Far Eastern Surety & Insurance v. Hernandez
REITERATIONFacts
The Antecedents: Plaintiff-appellee, Far Eastern Surety & Insurance Company, Inc., obtained a judgment against the defendants, including defendant-appellant Virginia D. Vda. de Hernandez, in Civil Case No. 48670. Procedural History: On June 7, 1965, defendant-appellant received a copy of the order granting an ex parte motion for execution of the judgment. On June 9, 1965, she filed a motion for reconsideration, praying that the order be set aside and set for hearing, alleging lack of notice as required by Section 6 of Rule 15 of the Revised Rules of Court. On June 29, 1965, her motion for reconsideration was denied for lack of merit. Defendant-appellant appealed these orders to the Court of Appeals. The Court of Appeals, finding the issue to be purely of law, transmitted the records to the Supreme Court.
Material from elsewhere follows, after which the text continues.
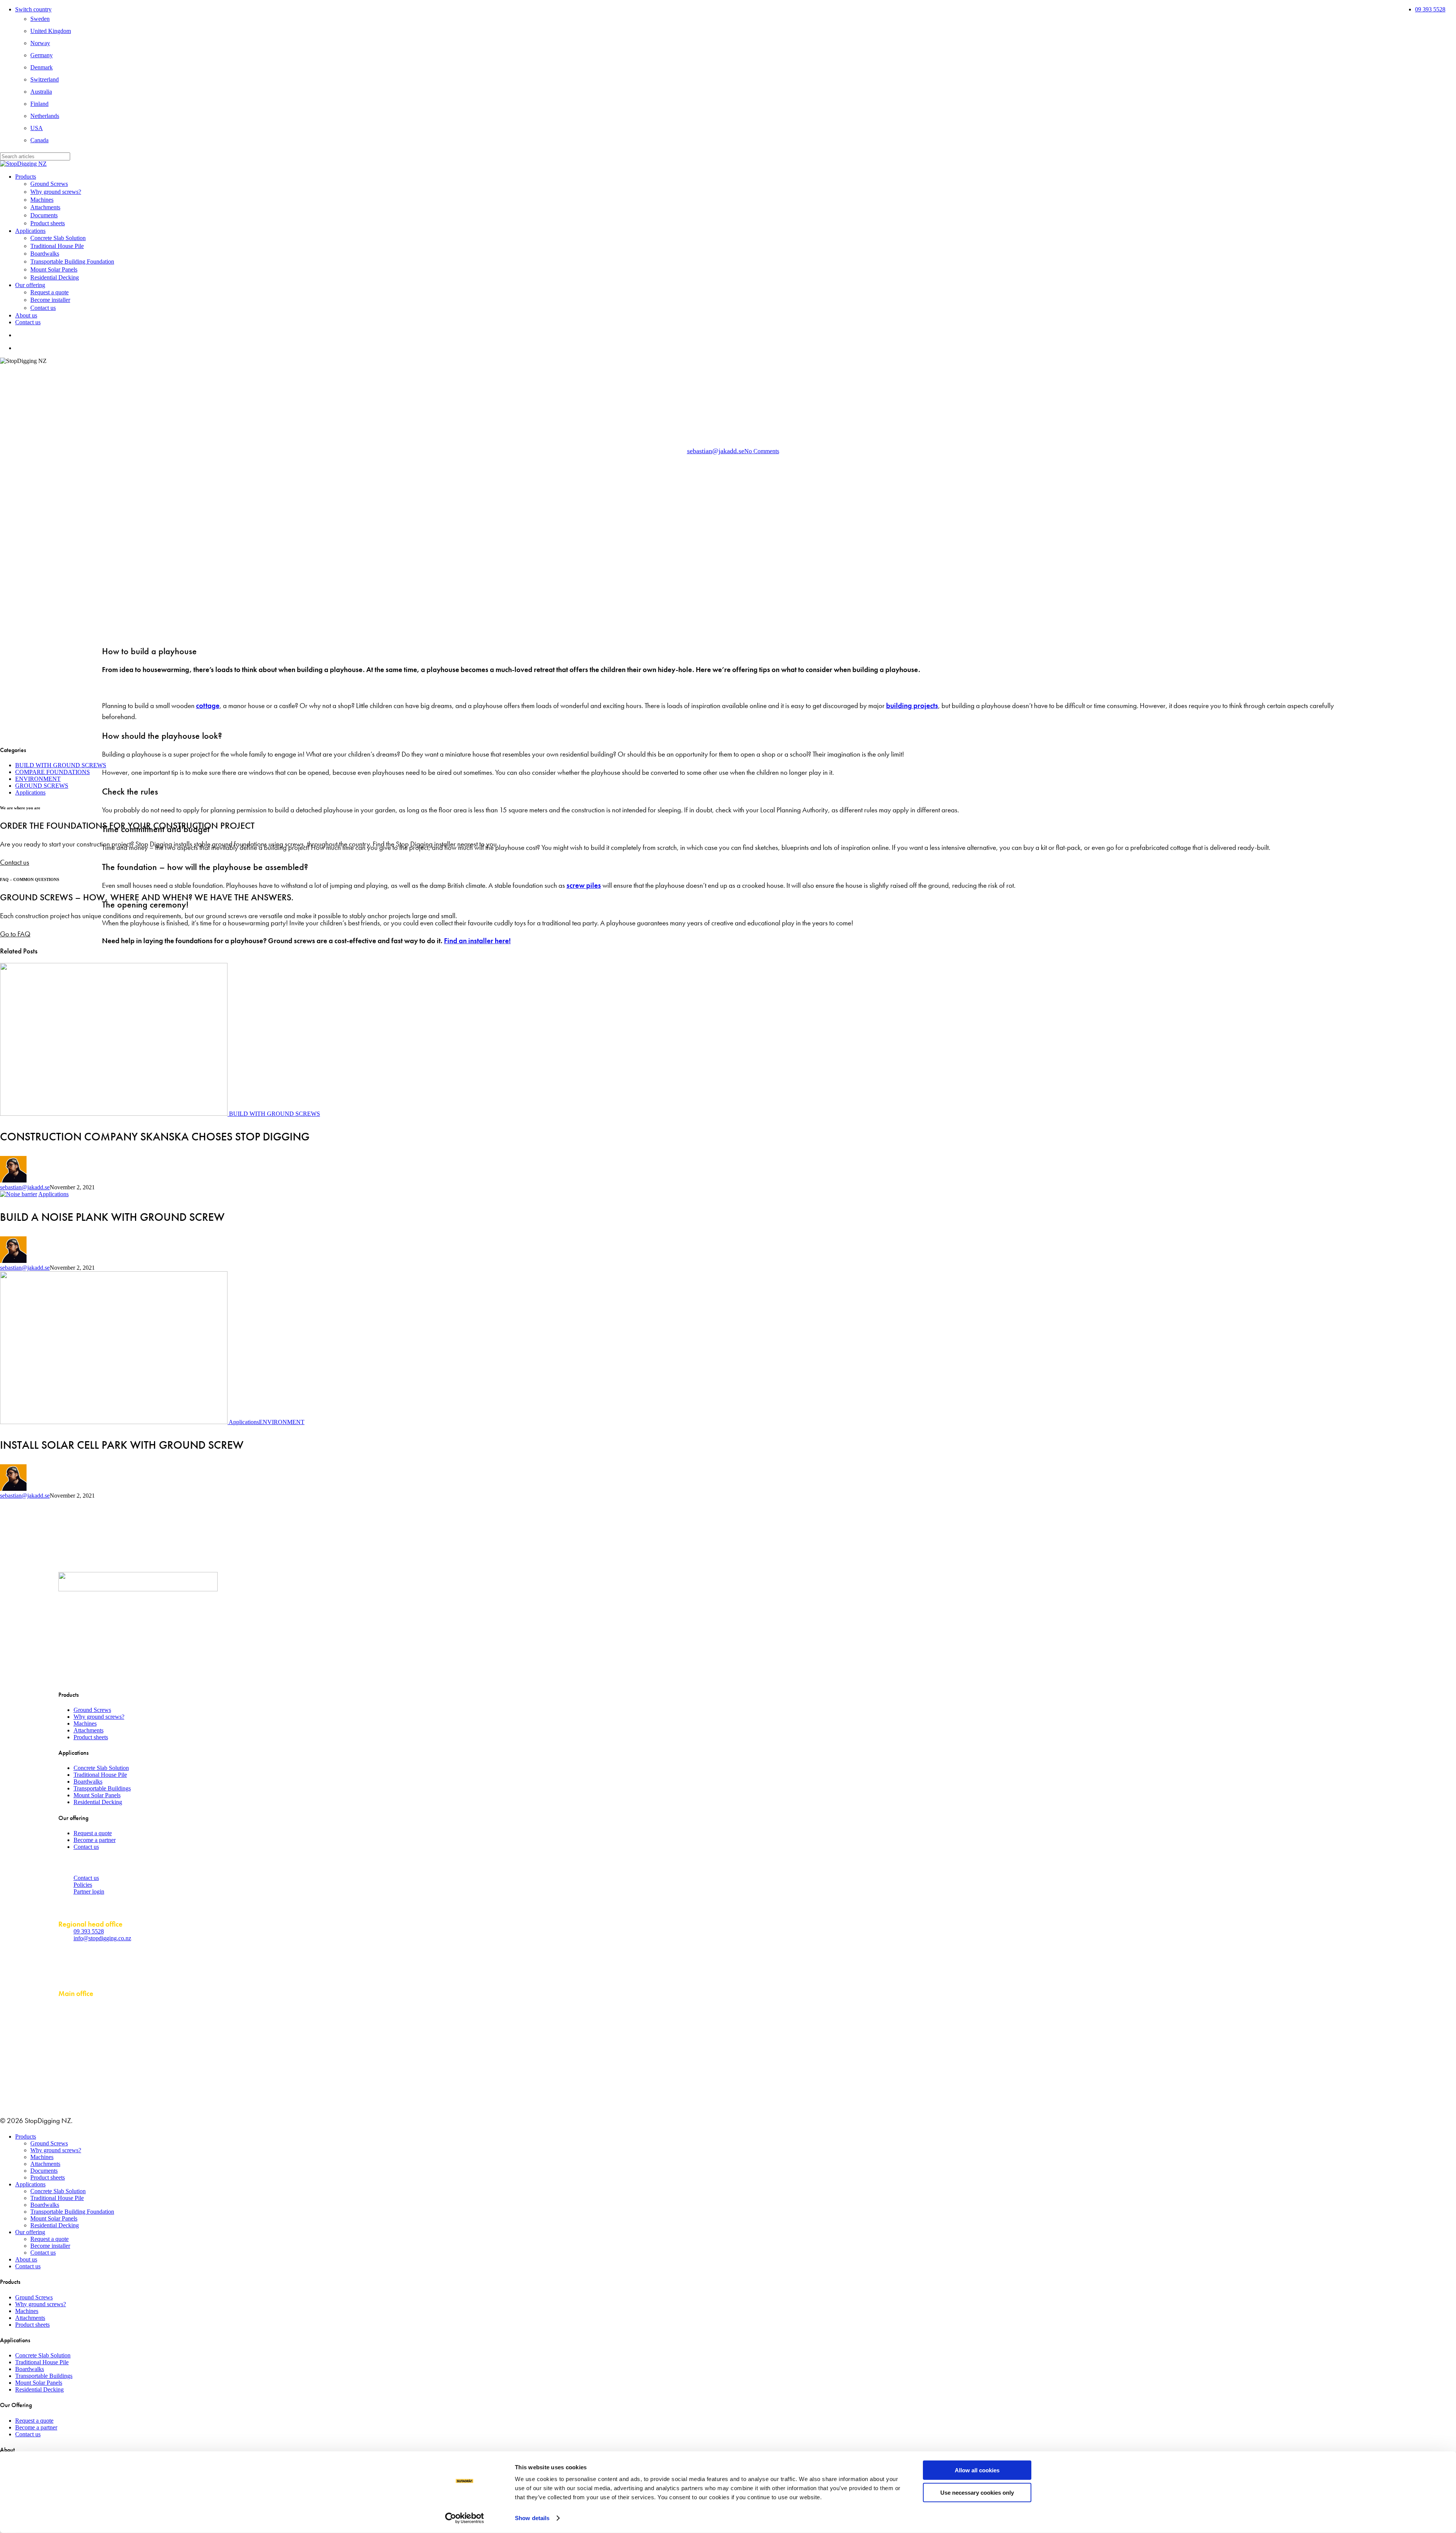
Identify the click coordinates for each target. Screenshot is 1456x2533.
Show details (532, 2518)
The Petition: The case was submitted for resolution on the question of law: whether the absence of prior notice of an application for the issuance of a writ of execution on a final and executory judgment, absent any showing of prejudice, renders the execution and subsequent proceedings void.
Issue(s)
Whether the absence of prior notice of an application for the issuance of a writ of execution on a judgment that is final and executory, absent any showing that the other party will be prejudiced thereby, renders the execution and subsequent proceedings thereunder void. Whether an order of execution of a final judgment is appealable.
Ruling
The Supreme Court affirmed the appealed order of June 4, 1965, holding that the issuance of the writ of execution was proper and that the absence of prior notice to the defendant-appellant did not render the proceedings void.
Ratio Decidendi
On the issue of notice for execution of a final and executory judgment: The Court reiterated the general rule that notice of a motion is required to afford a party an opportunity to be heard. However, it clarified that this principle applies to litigated motions where a party has a right to resist the relief sought. In the case of a final and executory judgment, the prevailing party has a right to have a writ of execution issued as a matter of course within five years from its entry. The court's duty to issue such a writ is ministerial, not discretionary. The defendant-appellant failed to show how she was prejudiced by the issuance of the writ, especially since the judgment was already final and executory. The Court cited Section 1 of Rule 39 of the Revised Rules of Court, which does not prescribe service of a copy of the motion for execution of a final and executory judgment on the defeated party. Furthermore, the Court noted that established jurisprudence does not require further notice and hearing before supplemental proceedings are taken to reach a judgment debtor's property in satisfaction of a judgment, once the judgment has been rendered and the debtor has had their day in court. The established rule is that once a judgment becomes final and executory, the prevailing party can have it executed as a matter of right, and the granting of execution becomes a ministerial duty of the court. Hence, the judgment debtor need not be given advance notice of the application for execution nor afforded a prior hearing. The absence of such advance notice does not constitute an infringement of the constitutional guarantee of due process. On the appealability of an order of execution: The Court stated that ordinarily, an order of execution of a final judgment is not appealable, as doing so would prevent a case from ever ending. Once a court renders a final judgment, all issues are deemed resolved, and the execution phase is merely ministerial. The court cannot refuse to issue a writ of execution upon a final and executory judgment, or quash it, or order its stay, except in specific instances such as a change in the situation of the parties making execution inequitable, or if the writ was improvidently issued, defective, issued against the wrong party, or if the judgment debt has been paid or satisfied. The defendant-appellant did not demonstrate that any of these exceptions applied to her situation.
Main Doctrine
The issuance of a writ of execution for a final and executory judgment is a ministerial duty of the court, and the absence of prior notice to the judgment debtor does not render the execution void, absent any showing of prejudice or violation of due process.